O ângulo, o foco, a profundidade de campo, a temperatura de cor, a luz, o contraste, o tempo expositivo, todas essas escolhas “técnicas” ou formais definem a imagem. Não é o que “importa”, mas é o que define, recorta e formata o conteúdo daquilo que estou apresentando como imagem. No caso de Natureza-Morta com Martelo e Ointenta Milhões de Anos, que são trabalhos feitos no mesmo dia e local, de forma muito parecida, eu produzi com elementos que encontrei ali na hora, naquele mesmo lugar. Essas fotos foram tiradas durante a minha pesquisa para a 30ª Bienal de São Paulo, . Foi uma época em que viajei muito para fotografar, mas sempre com destinos bastante específicos, tanto fora do país quanto para pequenas cidades do interior do Brasil. Visitei inúmeros museus, zoológicos e centros de pesquisa em paleontologia. Na ocasião dessa foto, eu estava num pequeno laboratório da USP em Ribeirão Preto dedicado à paleontologia. Tinha finalmente conseguido a autorização para entrar ali e fotografar o que eu encontrasse. E apesar do martelo e do crânio que peguei meio aleatoriamente para fazer a composição serem tão relevantes para a imagem os objetos mais “nobres” eram os pequenos ossos envoltos em terra: fósseis de quase 100 milhões de anos.
Há também um grande mistério nas suas imagens – são muito indefinidas, enigmáticas, do tipo “decifra-me ou devoro-te”. Acha que as pessoas, em geral, as decifram ou são devoradas por elas?
Eu costumo dizer que meu trabalho é muito mais sobre como constituir uma pergunta do que necessariamente sobre como responder a ela.

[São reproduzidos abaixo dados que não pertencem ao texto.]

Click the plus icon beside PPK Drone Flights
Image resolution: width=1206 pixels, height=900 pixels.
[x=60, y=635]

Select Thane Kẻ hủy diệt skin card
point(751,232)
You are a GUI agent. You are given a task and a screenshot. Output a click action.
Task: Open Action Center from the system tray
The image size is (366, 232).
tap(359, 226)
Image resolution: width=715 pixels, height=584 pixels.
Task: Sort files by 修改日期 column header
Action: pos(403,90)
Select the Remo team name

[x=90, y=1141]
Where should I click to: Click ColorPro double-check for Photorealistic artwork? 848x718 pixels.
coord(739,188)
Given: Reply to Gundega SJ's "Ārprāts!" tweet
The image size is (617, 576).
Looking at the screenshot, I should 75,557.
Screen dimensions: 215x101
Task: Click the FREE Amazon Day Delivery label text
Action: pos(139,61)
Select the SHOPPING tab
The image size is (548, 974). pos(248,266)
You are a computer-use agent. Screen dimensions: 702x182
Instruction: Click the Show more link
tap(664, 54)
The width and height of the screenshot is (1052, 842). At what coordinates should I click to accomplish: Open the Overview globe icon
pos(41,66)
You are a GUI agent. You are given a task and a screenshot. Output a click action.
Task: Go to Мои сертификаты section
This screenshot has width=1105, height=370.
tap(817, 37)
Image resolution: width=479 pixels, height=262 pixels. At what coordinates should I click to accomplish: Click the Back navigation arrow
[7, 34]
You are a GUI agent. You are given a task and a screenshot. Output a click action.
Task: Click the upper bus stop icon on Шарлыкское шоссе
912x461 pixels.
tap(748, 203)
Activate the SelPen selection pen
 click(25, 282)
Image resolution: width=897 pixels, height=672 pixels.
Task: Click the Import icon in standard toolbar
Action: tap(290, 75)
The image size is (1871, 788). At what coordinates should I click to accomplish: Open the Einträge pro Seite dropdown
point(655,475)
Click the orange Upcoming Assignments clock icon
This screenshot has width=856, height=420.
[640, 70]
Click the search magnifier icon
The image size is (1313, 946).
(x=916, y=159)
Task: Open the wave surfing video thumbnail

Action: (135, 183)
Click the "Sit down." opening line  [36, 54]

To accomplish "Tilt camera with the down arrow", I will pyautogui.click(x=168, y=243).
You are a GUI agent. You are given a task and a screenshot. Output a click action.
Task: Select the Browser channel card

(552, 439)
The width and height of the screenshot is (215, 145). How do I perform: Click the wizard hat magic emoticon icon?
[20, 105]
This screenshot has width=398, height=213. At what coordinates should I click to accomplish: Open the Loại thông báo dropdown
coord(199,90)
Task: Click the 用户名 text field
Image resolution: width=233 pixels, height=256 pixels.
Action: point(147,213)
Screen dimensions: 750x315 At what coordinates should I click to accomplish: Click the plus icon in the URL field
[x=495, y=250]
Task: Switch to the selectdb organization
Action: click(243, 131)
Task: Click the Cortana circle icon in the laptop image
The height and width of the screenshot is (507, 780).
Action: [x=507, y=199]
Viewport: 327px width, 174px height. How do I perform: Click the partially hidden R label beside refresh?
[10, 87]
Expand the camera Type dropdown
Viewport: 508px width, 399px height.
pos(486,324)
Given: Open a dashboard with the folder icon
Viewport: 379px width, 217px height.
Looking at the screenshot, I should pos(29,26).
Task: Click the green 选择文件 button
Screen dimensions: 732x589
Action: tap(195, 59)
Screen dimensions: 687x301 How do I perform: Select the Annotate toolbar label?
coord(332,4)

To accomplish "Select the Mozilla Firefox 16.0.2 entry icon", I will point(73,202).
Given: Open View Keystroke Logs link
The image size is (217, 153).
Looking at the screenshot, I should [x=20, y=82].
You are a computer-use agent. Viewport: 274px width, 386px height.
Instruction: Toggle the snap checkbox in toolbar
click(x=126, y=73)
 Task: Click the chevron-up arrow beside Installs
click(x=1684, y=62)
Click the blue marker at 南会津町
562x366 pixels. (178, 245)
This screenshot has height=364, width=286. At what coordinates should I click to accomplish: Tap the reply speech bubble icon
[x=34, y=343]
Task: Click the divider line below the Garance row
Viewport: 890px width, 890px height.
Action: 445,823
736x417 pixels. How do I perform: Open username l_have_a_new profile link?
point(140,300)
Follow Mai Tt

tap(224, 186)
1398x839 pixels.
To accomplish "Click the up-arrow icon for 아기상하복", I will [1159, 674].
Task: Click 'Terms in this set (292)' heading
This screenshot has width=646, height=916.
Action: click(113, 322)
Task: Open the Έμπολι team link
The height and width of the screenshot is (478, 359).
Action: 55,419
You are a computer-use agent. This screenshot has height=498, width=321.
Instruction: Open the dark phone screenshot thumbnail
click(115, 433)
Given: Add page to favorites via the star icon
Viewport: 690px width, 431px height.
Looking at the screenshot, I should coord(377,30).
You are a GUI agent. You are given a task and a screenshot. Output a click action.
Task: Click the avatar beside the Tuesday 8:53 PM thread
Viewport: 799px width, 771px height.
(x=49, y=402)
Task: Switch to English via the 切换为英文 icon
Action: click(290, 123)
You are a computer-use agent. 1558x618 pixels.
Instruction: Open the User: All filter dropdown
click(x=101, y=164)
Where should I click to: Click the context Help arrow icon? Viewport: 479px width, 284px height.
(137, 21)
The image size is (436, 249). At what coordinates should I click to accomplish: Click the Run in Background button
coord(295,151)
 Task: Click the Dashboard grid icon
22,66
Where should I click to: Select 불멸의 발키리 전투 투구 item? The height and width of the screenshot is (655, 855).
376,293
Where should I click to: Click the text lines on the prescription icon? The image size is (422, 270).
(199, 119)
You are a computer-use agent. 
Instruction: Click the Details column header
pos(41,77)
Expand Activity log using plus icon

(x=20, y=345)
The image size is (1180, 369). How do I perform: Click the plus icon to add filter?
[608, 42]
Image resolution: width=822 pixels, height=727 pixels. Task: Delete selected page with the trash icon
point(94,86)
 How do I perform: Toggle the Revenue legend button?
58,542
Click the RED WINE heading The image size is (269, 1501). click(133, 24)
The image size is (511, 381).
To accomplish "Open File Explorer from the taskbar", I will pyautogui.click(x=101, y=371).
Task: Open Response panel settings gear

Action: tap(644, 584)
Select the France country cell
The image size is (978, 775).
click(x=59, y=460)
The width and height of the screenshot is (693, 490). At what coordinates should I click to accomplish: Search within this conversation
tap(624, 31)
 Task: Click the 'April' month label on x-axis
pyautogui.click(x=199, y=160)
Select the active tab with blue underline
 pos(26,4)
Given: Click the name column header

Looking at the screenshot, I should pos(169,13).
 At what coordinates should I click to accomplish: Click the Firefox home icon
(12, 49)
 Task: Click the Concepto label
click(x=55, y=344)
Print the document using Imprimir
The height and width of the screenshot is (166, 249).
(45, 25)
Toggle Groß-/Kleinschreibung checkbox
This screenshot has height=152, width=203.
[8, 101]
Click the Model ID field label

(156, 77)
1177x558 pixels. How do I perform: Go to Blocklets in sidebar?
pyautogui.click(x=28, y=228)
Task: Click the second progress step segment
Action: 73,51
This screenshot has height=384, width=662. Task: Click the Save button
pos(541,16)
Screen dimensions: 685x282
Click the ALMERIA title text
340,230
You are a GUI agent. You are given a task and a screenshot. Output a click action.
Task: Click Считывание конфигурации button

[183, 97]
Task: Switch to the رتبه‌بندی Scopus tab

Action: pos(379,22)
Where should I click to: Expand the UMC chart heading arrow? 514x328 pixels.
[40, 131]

Nesse contexto, me interessa muito a ideia de equação matemática: numa complexa sentença que sempre resultará em zero não importa as variáveis x, y ou z. Ou como nos casos de equações formadas que sabe-se ter solução, mas ninguém nunca conseguiu resolvê-las. Ou ainda as identidades matemáticas em que uma coisa é sempre igual a outra, uma incógnita = outra incógnita. Me debruçar sobre tais conceitos me ajudou a definir algo que procuro em minha pesquisa: a incógnita. Tanto o resultado zero ou igual à outra equação quanto o problema sem solução são metáforas caras para eu tentar responder sempre a uma mesma pergunta, sempre obtendo um mesmo problema: o que é uma imagem e que é uma fotografia?
Como é sua relação com as imagens que cria? Você sempre as decifra antes de virarem uma fotografia (e, só então, as registra)? Ou elas ainda hoje a devoram?
Mais do que uma busca por imagens, a minha trajetória na fotografia sempre se deu como um processo investigatório de tentar entender do que se tratava aquela imagem – ou do que se trata “a imagem”. Nesse sentido, é uma pesquisa sobre a linguagem e sobre o sentido das coisas. Mas, para mim, não se trata de “falar” sobre a linguagem, e sim de buscar imagens que sejam “em si” esses problemas, buracos, falhas, vazios ou interdições. Talvez esse seja o maior motivo de minhas exposições mudarem de “assunto” de forma tão abrupta e em curtos espaços de tempo. Pois não se trata de falar sobre um “tema”, nem apresentar um “ensaio”; trata-se de criar uma equação, uma incógnita, um problema, e para um mesmo problema as variáveis x,y,z são infinitas.
Bruno Ghetti é jornalista cultural e mestre em estudos cinematográficos pela Université de Paris VII.